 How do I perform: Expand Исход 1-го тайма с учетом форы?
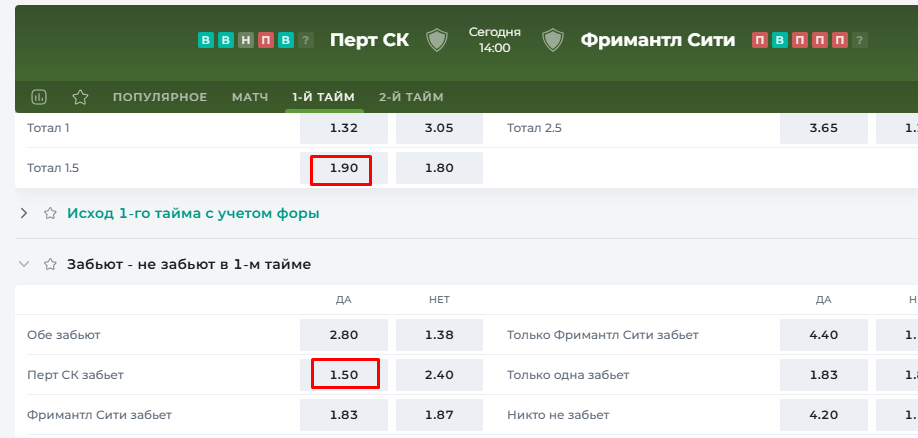24,214
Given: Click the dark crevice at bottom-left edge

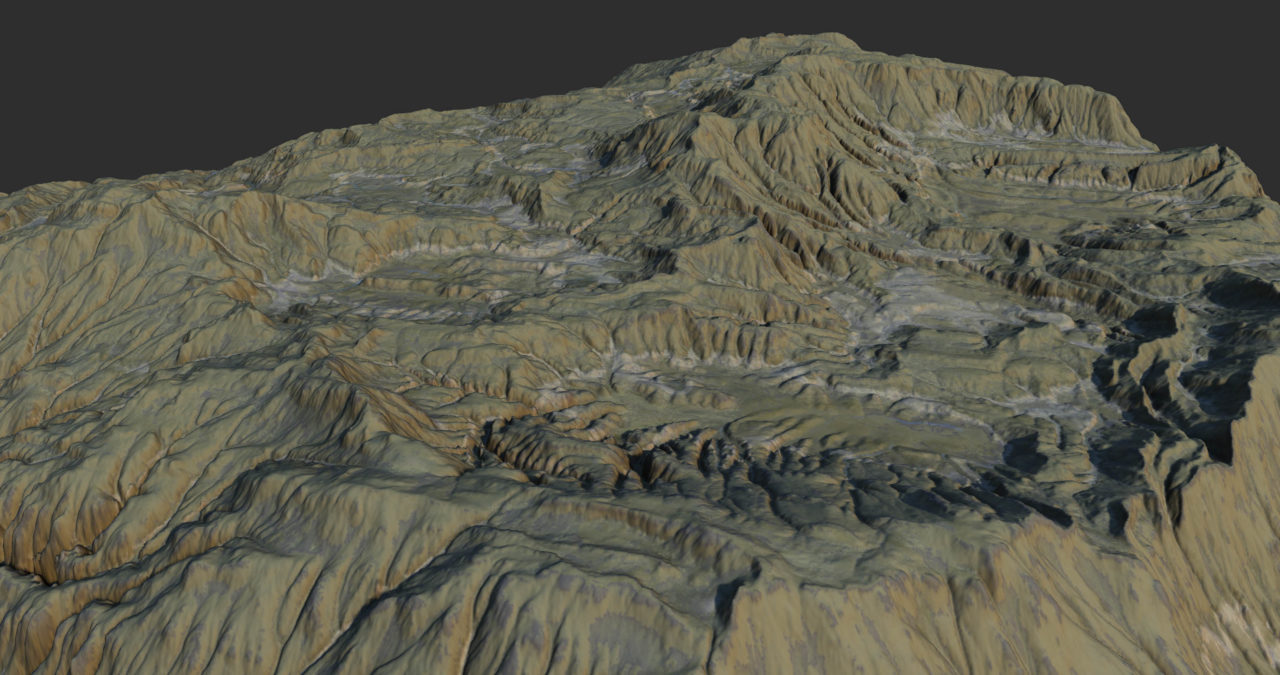Looking at the screenshot, I should [25, 570].
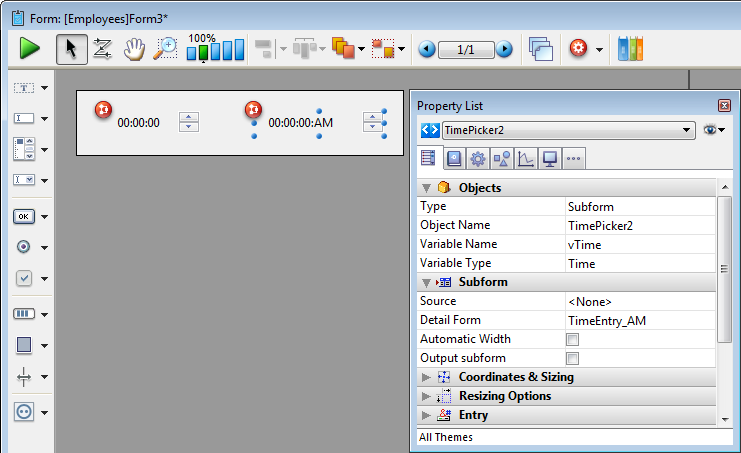The width and height of the screenshot is (741, 453).
Task: Choose the hand move tool
Action: pyautogui.click(x=133, y=48)
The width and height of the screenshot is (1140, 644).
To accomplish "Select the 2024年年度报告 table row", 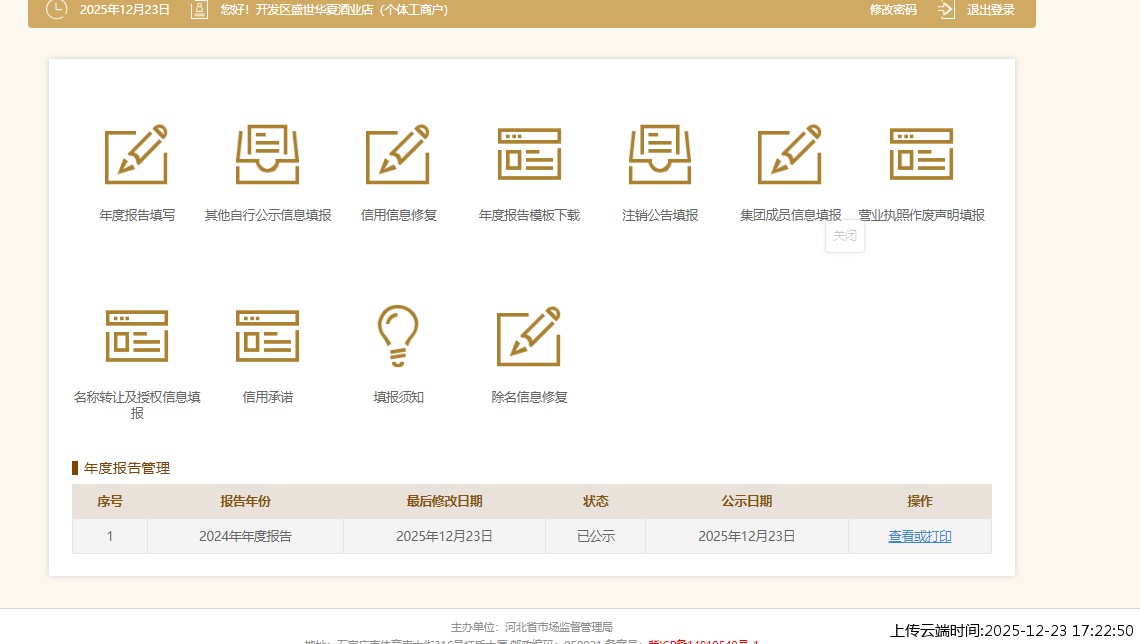I will tap(244, 536).
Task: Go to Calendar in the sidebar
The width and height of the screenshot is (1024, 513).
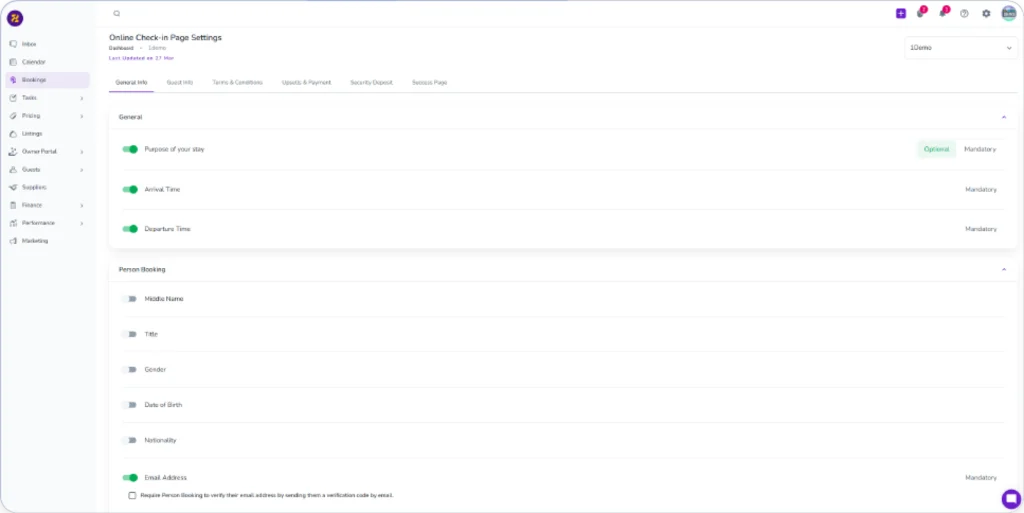Action: tap(33, 62)
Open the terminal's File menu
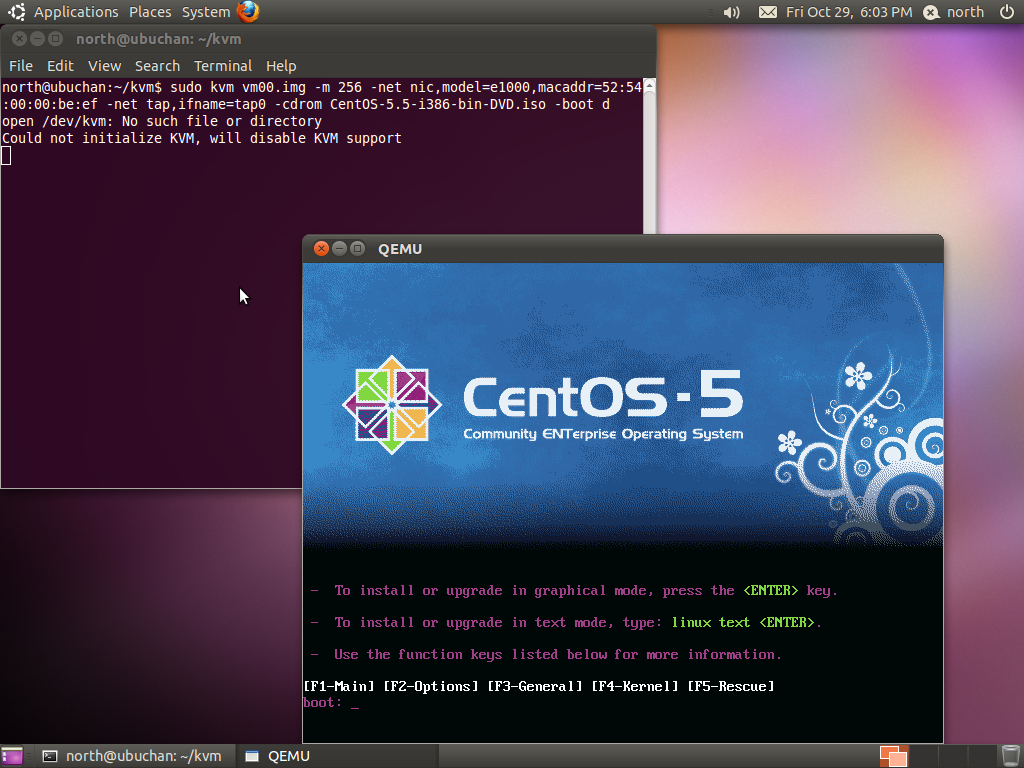 21,66
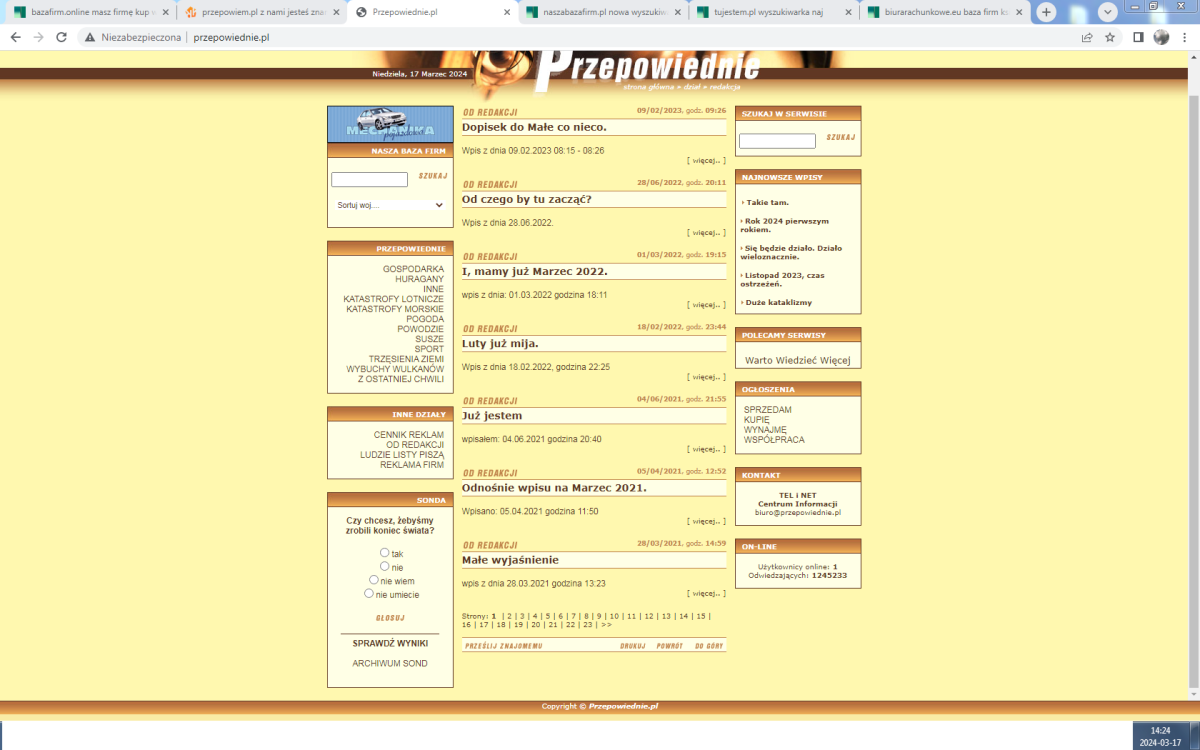Open a new tab with plus icon
The width and height of the screenshot is (1200, 750).
[1046, 12]
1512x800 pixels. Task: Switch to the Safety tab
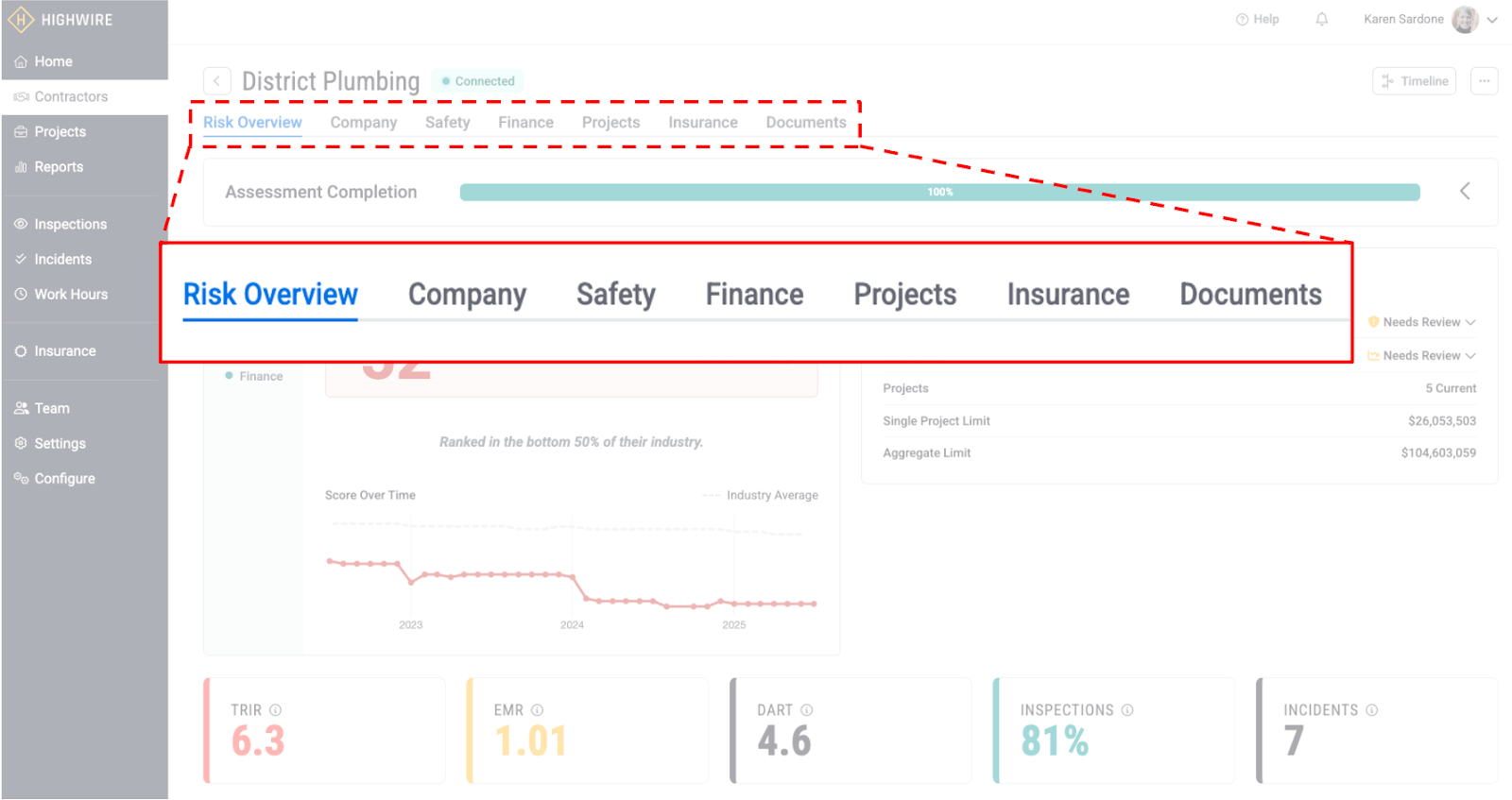point(447,123)
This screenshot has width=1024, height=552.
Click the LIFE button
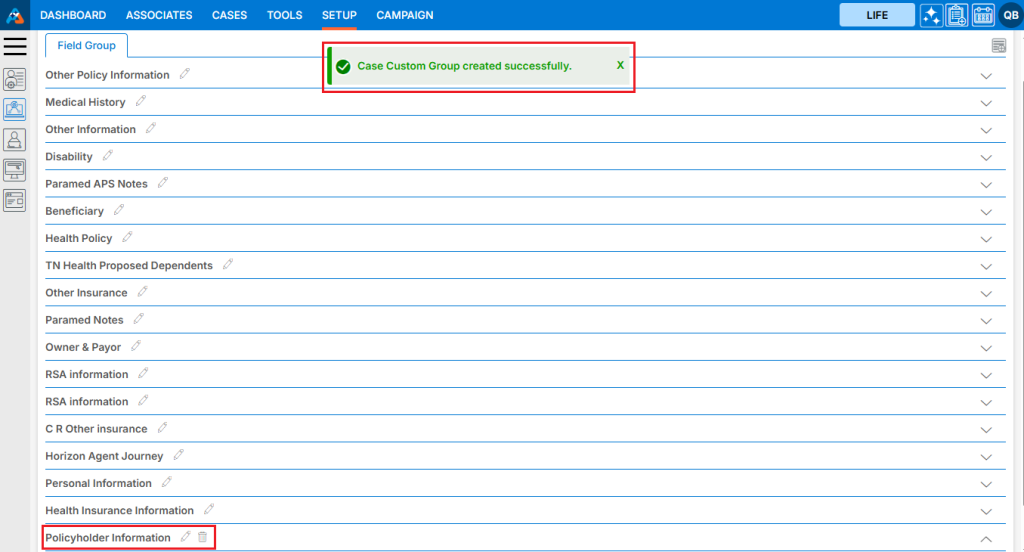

++++++++++

● **Task to complete**
From the line containing "Open the terminal's File menu" to the end of the data above, give those lines again verbatim, with both endpoints included and no images.

● **Your response**
Open the terminal's File menu
 21,66
Open a new tab with plus icon
The width and height of the screenshot is (1200, 750).
[1046, 12]
1512x800 pixels. Task: Switch to the Safety tab
point(447,123)
This screenshot has width=1024, height=552.
Click the LIFE button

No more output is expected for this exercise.